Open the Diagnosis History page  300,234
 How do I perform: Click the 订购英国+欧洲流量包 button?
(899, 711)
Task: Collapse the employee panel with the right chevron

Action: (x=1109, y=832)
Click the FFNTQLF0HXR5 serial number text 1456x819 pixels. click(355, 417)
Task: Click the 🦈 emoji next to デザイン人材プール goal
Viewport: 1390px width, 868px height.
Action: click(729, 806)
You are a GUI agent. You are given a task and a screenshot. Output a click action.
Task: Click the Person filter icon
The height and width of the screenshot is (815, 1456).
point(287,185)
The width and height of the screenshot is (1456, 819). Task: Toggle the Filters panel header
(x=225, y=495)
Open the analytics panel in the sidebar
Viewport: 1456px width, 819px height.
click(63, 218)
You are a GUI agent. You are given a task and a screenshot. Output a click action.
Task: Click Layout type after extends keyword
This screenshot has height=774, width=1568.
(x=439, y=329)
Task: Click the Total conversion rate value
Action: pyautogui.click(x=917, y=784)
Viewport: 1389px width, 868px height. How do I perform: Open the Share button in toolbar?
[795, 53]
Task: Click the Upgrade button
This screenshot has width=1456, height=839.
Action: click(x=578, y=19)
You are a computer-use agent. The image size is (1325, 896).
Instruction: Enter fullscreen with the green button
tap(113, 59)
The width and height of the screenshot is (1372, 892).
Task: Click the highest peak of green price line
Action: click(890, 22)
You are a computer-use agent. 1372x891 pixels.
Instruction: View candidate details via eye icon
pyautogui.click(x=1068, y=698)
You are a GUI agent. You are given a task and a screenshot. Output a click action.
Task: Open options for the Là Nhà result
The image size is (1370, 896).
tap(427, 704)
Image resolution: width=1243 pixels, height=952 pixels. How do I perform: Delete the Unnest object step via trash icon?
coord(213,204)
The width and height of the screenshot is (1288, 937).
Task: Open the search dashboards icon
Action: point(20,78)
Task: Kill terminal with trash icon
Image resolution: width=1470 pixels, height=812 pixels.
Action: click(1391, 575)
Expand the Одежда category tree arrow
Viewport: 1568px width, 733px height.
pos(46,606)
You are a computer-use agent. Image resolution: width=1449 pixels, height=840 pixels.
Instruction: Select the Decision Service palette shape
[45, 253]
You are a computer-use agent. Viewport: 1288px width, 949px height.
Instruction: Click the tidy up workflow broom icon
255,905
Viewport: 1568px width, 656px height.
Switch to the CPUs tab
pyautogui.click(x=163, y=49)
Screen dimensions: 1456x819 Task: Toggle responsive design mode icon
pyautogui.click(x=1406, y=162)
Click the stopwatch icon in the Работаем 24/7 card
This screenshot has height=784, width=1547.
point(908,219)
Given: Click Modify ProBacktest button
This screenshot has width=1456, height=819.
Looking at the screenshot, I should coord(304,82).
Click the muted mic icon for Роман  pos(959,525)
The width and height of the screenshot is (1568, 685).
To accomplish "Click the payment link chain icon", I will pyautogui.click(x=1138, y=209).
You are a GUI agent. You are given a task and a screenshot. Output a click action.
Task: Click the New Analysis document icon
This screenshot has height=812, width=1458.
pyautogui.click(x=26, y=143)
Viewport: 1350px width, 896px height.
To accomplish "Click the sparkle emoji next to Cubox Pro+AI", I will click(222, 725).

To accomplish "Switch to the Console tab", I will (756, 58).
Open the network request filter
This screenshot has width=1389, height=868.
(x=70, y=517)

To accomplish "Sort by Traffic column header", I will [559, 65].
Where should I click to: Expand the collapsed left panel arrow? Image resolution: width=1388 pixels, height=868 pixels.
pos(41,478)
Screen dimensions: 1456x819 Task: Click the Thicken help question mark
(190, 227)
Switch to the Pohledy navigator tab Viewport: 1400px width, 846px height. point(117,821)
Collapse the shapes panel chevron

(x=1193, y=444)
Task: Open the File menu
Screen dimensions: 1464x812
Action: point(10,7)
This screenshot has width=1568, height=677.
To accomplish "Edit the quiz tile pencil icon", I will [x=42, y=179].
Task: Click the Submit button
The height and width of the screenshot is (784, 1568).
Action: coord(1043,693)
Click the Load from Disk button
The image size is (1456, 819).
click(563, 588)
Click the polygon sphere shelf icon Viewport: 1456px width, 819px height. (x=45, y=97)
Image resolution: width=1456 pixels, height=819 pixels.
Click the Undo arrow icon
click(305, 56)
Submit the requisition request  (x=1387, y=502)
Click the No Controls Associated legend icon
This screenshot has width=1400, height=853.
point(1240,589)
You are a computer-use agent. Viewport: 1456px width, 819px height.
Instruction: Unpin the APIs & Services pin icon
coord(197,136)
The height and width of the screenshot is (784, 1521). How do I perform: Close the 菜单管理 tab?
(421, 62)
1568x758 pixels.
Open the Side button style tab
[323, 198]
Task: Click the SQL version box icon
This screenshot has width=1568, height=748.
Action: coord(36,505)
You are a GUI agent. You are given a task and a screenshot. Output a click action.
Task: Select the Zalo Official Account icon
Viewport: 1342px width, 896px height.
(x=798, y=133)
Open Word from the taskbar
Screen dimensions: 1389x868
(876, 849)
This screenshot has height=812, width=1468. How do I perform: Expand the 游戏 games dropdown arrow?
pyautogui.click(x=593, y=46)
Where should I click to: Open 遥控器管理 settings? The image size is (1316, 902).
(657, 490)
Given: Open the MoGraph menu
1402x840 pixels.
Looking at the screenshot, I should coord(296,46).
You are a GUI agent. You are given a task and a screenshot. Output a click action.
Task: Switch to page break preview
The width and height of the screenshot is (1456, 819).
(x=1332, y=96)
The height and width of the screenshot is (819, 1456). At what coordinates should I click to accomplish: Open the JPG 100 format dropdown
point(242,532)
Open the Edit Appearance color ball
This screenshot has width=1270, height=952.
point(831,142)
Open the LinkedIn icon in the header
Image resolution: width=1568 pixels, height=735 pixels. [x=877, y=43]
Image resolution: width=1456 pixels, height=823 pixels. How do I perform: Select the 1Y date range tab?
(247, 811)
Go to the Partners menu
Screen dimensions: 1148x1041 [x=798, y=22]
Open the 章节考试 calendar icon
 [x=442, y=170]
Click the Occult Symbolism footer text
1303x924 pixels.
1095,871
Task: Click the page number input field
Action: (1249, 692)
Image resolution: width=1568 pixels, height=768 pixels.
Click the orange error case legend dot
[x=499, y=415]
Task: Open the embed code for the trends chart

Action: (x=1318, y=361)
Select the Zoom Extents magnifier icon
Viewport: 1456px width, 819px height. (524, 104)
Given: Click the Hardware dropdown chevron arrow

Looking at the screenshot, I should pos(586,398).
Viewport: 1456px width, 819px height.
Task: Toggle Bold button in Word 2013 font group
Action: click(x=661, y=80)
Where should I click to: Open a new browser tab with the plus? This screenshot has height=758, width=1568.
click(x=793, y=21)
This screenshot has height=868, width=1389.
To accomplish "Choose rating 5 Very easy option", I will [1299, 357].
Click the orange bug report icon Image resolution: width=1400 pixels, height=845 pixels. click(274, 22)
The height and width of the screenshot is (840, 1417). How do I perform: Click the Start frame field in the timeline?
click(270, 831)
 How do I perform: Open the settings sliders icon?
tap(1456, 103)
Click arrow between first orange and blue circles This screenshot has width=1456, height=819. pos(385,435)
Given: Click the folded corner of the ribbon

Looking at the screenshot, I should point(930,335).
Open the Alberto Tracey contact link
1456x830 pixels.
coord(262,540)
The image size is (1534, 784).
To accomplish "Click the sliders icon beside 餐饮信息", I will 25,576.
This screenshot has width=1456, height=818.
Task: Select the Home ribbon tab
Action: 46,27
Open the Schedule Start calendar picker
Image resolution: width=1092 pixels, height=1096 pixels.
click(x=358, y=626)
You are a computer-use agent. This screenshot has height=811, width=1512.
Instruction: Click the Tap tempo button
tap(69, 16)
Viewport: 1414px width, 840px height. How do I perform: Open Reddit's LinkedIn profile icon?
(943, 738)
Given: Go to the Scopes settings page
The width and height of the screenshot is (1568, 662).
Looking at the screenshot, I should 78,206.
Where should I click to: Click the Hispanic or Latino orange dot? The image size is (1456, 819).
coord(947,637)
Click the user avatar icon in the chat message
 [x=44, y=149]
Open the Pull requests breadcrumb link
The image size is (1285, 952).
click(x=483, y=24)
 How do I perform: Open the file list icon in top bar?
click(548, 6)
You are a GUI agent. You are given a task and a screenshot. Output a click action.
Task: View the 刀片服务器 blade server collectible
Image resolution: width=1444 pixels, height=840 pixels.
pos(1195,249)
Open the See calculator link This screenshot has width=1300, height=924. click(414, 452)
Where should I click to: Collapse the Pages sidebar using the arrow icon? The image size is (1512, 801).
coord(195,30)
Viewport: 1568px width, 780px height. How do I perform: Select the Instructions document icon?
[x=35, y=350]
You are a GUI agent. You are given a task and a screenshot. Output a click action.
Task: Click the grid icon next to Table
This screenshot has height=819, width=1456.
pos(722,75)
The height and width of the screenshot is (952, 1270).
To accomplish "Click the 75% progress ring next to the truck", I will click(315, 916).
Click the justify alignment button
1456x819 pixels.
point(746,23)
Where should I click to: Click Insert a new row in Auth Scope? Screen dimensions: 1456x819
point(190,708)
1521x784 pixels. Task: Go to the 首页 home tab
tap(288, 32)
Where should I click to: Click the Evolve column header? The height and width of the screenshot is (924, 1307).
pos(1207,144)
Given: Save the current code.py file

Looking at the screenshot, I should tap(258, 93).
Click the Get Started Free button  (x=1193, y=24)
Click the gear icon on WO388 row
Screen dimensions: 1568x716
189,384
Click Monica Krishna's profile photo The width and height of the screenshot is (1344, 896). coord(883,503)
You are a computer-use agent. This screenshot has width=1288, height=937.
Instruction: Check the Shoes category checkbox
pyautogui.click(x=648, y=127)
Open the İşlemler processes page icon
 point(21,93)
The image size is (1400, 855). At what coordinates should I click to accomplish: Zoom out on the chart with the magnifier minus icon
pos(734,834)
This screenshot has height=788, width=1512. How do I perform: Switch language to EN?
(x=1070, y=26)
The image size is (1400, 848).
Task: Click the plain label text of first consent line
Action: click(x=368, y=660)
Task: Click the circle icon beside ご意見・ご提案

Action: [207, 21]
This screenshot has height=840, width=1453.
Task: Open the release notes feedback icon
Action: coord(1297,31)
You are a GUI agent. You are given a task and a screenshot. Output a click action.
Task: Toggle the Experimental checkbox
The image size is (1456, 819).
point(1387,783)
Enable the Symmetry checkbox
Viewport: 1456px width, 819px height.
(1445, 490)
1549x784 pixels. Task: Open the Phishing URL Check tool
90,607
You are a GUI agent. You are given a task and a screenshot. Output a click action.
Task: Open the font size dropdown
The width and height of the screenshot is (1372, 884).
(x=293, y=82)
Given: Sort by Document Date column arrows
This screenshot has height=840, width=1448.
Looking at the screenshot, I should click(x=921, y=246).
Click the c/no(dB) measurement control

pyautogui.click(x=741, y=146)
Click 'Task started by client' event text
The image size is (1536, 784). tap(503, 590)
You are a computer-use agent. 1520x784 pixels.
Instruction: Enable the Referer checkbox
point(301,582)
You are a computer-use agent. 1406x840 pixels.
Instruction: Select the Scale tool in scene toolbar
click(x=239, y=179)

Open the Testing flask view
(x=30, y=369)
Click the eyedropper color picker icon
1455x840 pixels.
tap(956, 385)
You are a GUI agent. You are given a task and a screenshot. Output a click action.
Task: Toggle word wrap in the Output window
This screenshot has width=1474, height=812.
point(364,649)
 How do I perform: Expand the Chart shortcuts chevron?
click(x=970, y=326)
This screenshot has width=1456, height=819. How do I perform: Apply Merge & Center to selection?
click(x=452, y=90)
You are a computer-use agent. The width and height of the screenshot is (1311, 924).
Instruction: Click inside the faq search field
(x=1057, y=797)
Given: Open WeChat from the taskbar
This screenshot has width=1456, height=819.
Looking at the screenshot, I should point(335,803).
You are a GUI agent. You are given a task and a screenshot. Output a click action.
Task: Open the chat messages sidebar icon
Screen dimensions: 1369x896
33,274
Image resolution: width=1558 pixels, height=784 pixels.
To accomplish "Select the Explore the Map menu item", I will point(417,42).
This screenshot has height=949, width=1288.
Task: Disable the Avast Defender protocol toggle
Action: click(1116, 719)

**Task to complete:** Could you reproduce, exactly, every line above from the line with "Image resolution: width=1456 pixels, height=823" to the line with "This screenshot has height=868, width=1389.", and no other line? Both ends count.

**Completed exercise:**
Image resolution: width=1456 pixels, height=823 pixels. How do I perform: Select the 1Y date range tab?
(247, 811)
Go to the Partners menu
Screen dimensions: 1148x1041 [x=798, y=22]
Open the 章节考试 calendar icon
 [x=442, y=170]
Click the Occult Symbolism footer text
1303x924 pixels.
1095,871
Task: Click the page number input field
Action: (1249, 692)
Image resolution: width=1568 pixels, height=768 pixels.
Click the orange error case legend dot
[x=499, y=415]
Task: Open the embed code for the trends chart

Action: (x=1318, y=361)
Select the Zoom Extents magnifier icon
Viewport: 1456px width, 819px height. (524, 104)
Given: Click the Hardware dropdown chevron arrow

Looking at the screenshot, I should pos(586,398).
Viewport: 1456px width, 819px height.
Task: Toggle Bold button in Word 2013 font group
Action: click(x=661, y=80)
Where should I click to: Open a new browser tab with the plus? This screenshot has height=758, width=1568.
click(x=793, y=21)
This screenshot has height=868, width=1389.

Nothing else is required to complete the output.